Whether it would behave differently without RLHF is irrelevant to this particular discussion. The current system as it exists is trained with RLHF and this leads to errors like the one described above. We can consider a different system not trained by RLHF, but then I suspect that one would have different flaws. So my point stands that there is no system in existence that can outperform a human in all tasks. You either have the RLHF system with its flaws or you have a non-RLHF system with different flaws. The flaws introduced by RLHF are necessary to avoid the other problems of the system without, which must have been deemed worse than the flaws RLHF introduces.

brookst · on May 9, 2023

Sorry for not being clear. I meant, thus "flaw" is an intentional reduction of capability for safety concerns.

We can debate semantics, but it's as if cars were governed to 10mph and you said there weren't any cars capable of going faster than people can run. It's true enougn, but the limitation is artificial and not inherent.

SequoiaHope · on May 9, 2023

I don't think slow/fast is an appropriate analogy.
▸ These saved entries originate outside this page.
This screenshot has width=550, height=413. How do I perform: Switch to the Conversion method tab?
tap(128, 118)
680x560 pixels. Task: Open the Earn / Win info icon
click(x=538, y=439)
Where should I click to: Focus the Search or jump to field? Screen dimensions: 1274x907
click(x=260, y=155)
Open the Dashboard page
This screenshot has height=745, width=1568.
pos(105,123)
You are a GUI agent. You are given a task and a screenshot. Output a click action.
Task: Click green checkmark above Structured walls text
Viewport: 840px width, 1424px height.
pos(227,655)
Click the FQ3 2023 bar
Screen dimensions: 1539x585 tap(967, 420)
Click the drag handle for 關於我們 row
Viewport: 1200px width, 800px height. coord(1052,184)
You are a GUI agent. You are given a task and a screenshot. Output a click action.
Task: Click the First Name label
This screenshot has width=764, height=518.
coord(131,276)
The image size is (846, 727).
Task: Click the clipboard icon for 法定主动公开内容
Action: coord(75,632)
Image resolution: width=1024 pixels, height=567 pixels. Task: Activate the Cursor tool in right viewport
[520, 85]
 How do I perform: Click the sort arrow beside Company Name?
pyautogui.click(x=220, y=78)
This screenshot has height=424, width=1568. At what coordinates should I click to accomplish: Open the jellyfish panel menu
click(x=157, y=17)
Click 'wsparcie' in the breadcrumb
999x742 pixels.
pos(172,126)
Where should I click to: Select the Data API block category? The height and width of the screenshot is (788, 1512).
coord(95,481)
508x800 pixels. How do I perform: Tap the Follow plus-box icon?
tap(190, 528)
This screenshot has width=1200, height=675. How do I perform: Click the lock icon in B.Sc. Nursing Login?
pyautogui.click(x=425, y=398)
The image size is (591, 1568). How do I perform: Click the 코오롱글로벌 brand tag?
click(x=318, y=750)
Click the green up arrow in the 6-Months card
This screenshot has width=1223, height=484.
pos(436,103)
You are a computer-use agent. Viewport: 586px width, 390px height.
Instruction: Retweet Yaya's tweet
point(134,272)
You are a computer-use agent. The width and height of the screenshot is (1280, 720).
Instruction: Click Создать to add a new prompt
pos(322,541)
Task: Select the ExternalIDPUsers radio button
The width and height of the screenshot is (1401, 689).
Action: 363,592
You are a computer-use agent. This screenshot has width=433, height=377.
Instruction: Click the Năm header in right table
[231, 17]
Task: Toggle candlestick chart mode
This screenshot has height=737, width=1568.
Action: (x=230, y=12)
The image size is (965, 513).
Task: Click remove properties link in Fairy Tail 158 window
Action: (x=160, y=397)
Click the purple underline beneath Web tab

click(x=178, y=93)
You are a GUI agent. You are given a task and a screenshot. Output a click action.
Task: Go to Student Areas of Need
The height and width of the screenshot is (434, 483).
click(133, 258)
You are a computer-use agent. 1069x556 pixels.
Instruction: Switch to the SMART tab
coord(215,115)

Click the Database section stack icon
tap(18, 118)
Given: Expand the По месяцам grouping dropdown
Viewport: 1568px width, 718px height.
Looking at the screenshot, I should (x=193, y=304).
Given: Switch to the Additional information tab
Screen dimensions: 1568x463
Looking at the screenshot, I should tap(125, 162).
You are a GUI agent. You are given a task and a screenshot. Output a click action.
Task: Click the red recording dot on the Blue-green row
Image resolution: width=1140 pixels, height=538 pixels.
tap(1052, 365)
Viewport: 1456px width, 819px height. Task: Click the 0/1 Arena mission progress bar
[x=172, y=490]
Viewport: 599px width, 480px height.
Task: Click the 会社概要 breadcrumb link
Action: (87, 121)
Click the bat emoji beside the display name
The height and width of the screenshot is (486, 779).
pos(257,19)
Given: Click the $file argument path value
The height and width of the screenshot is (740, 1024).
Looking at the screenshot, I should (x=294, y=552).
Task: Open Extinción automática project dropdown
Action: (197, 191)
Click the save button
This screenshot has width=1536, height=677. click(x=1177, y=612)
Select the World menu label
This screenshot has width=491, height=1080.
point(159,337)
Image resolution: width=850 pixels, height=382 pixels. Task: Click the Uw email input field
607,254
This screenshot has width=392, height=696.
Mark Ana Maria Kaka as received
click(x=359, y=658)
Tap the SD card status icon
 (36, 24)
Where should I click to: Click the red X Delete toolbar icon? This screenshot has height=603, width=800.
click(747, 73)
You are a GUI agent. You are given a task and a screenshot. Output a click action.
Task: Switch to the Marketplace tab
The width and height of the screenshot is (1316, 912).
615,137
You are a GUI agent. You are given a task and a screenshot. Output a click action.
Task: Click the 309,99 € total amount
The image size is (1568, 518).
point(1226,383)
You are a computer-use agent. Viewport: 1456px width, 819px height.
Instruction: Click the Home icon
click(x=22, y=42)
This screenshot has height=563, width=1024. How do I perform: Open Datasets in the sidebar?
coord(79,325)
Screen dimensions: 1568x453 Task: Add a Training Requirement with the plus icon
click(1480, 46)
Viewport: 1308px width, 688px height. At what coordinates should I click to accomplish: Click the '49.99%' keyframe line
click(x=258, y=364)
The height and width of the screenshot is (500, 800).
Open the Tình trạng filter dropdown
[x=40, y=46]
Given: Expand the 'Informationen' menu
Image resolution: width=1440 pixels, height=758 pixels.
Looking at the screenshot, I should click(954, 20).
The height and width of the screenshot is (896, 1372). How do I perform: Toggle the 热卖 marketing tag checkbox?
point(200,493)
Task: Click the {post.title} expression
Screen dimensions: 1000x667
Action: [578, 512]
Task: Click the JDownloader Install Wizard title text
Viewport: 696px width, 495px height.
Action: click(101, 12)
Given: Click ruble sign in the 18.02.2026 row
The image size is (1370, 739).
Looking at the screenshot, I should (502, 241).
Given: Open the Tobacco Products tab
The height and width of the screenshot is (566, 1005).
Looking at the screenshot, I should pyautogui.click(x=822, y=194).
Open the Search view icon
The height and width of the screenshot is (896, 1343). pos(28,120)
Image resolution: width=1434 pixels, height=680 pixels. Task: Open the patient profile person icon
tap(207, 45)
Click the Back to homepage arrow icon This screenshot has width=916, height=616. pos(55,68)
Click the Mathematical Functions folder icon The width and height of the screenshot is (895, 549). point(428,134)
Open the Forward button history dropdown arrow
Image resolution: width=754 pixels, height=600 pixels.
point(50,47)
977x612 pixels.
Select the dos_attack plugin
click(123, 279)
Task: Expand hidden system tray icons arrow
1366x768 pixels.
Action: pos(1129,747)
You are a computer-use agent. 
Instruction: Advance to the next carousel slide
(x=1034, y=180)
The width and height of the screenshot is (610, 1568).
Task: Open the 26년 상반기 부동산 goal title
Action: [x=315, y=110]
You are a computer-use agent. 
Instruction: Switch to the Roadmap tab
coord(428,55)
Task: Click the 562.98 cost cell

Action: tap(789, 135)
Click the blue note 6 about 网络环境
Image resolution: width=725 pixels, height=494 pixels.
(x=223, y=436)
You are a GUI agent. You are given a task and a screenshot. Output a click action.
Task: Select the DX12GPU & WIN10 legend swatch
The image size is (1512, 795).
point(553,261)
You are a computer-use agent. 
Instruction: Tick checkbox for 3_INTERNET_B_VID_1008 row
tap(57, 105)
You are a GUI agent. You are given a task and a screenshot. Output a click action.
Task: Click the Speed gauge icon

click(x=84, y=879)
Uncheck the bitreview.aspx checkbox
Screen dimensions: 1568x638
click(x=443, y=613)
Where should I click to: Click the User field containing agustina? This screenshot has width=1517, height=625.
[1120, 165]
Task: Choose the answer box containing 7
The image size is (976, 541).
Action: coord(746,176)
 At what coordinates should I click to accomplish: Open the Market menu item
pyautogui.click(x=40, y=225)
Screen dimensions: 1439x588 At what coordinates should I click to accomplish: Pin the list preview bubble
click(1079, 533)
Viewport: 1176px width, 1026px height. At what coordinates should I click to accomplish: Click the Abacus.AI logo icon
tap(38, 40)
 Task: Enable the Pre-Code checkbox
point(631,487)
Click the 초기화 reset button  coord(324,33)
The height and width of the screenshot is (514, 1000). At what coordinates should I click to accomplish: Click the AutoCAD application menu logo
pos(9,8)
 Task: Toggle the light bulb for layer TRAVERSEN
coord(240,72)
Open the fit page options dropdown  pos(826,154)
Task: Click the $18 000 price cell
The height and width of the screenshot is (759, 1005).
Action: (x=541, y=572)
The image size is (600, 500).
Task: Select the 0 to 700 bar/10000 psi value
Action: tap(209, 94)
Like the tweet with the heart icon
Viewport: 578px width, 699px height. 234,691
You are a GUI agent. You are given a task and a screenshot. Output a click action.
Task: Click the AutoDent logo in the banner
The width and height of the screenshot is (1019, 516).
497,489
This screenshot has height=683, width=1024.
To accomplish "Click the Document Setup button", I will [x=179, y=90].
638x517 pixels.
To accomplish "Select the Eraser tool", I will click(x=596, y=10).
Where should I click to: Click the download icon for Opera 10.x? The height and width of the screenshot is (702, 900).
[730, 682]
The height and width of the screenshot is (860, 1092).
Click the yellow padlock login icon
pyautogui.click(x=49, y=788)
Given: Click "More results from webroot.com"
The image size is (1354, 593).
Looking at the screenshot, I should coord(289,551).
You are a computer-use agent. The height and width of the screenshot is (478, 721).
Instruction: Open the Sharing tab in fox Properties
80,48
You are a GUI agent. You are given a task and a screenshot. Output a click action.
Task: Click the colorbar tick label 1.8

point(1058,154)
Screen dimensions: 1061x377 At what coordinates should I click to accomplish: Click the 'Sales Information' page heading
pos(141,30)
Yes there are safety concerns - you don't want the model advising you how to do mass killing or something - but I also get the sense that the raw model is unpredictable, behaves weird, and generally has its own problems. So I don't see RLHF as reducing capability so much as altering capability. My suspicion is that the raw model would have other major flaws, and RLHF is just trading one set of flaws for another. Which is to say, the limitations introduced by RLHF are indeed artificial, but the raw model itself has limitations too.

pmoriarty · on May 9, 2023

LLMs can be coaxed or jailbroken in to giving opinions.

It's just that they've been trained not to, for the most part. But that training can be overcome, and it's not an inherent limitation of the technology.

circuit10 · on May 9, 2023

It's not that it can't do that, it's just that they trained it not to. You could bypass this by using a model without RLHF training or asking it to say how a human might be surprised by it. Well it will make something up rather than actually knowing what it found surprising but it will be a plausible answer at least

SequoiaHope · on May 9, 2023

Training it not to do it still means it cannot do it. Some other LLM could do it, but then it would have other issues. There is no system that can outperform a human on "literally everything".

circuit10 · on May 9, 2023

It’s not true that it’s an inherent limitation of LLMs though. OpenAI just decided that it was too risky to have ChatGPT give opinions or express preferences or feelings

SequoiaHope · on May 9, 2023

I don’t think that’s the only reason they decided to use RLHF. I think the raw model without RLHF would just fail differently, rather than not failing.

circuit10 · on May 9, 2023

It’s possible to do RLHF without training that out

pmoriarty · on May 9, 2023

There's no single human that can outperform every human on "literally everything".

But some humans can outperform some other humans on some things.

Likewise, some LLMs (and other AI's) can outperform some humans at some things (often at many things)... but not yet on everything... yet.

SequoiaHope · on May 9, 2023

Well I was replying to a comment that said “i feel like if you put gpt4 up against the median man on the street it would be better at literally everything” so yes you’re right but that’s my point. GPT4 is better than some people at some things but it’s not better than most people at “literally everything”.